**Problem to solve**. Without leaving anything out, print every line of the data.

Dataset items:
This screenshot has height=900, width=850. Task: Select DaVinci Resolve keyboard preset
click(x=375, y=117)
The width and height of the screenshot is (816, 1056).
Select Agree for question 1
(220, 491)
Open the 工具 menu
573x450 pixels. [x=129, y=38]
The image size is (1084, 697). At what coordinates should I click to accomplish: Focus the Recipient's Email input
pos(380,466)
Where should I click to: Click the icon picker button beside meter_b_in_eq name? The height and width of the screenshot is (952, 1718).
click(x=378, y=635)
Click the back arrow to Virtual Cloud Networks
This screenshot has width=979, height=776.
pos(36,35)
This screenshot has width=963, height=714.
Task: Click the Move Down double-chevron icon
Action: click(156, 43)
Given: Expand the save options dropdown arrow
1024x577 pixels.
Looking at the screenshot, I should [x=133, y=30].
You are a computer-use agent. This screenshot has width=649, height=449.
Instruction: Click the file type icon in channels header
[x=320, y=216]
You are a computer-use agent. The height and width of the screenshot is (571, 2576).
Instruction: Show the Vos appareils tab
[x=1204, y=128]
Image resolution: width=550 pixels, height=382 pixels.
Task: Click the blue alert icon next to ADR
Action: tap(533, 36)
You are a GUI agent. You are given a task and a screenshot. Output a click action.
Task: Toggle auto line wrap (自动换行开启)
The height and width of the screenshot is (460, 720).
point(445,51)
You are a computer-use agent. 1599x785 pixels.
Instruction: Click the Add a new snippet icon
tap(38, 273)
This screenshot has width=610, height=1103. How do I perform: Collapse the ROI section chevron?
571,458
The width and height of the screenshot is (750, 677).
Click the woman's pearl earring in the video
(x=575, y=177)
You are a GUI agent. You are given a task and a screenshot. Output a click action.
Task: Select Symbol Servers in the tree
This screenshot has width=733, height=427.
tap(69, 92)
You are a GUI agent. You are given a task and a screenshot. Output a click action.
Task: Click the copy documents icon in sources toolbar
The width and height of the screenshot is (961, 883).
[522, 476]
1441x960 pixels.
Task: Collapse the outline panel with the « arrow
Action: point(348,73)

**Problem solution**.
This screenshot has height=900, width=850. Task: Select DaVinci Resolve keyboard preset
click(x=375, y=117)
The width and height of the screenshot is (816, 1056).
Select Agree for question 1
(220, 491)
Open the 工具 menu
573x450 pixels. [x=129, y=38]
The image size is (1084, 697). At what coordinates should I click to accomplish: Focus the Recipient's Email input
pos(380,466)
Where should I click to: Click the icon picker button beside meter_b_in_eq name? The height and width of the screenshot is (952, 1718).
click(x=378, y=635)
Click the back arrow to Virtual Cloud Networks
This screenshot has width=979, height=776.
pos(36,35)
This screenshot has width=963, height=714.
Task: Click the Move Down double-chevron icon
Action: click(156, 43)
Given: Expand the save options dropdown arrow
1024x577 pixels.
Looking at the screenshot, I should [x=133, y=30].
You are a computer-use agent. This screenshot has width=649, height=449.
Instruction: Click the file type icon in channels header
[x=320, y=216]
You are a computer-use agent. The height and width of the screenshot is (571, 2576).
Instruction: Show the Vos appareils tab
[x=1204, y=128]
Image resolution: width=550 pixels, height=382 pixels.
Task: Click the blue alert icon next to ADR
Action: tap(533, 36)
You are a GUI agent. You are given a task and a screenshot. Output a click action.
Task: Toggle auto line wrap (自动换行开启)
The height and width of the screenshot is (460, 720).
point(445,51)
You are a computer-use agent. 1599x785 pixels.
Instruction: Click the Add a new snippet icon
tap(38, 273)
This screenshot has width=610, height=1103. How do I perform: Collapse the ROI section chevron?
571,458
The width and height of the screenshot is (750, 677).
Click the woman's pearl earring in the video
(x=575, y=177)
You are a GUI agent. You are given a task and a screenshot. Output a click action.
Task: Select Symbol Servers in the tree
This screenshot has width=733, height=427.
tap(69, 92)
You are a GUI agent. You are given a task and a screenshot. Output a click action.
Task: Click the copy documents icon in sources toolbar
The width and height of the screenshot is (961, 883).
[522, 476]
1441x960 pixels.
Task: Collapse the outline panel with the « arrow
Action: point(348,73)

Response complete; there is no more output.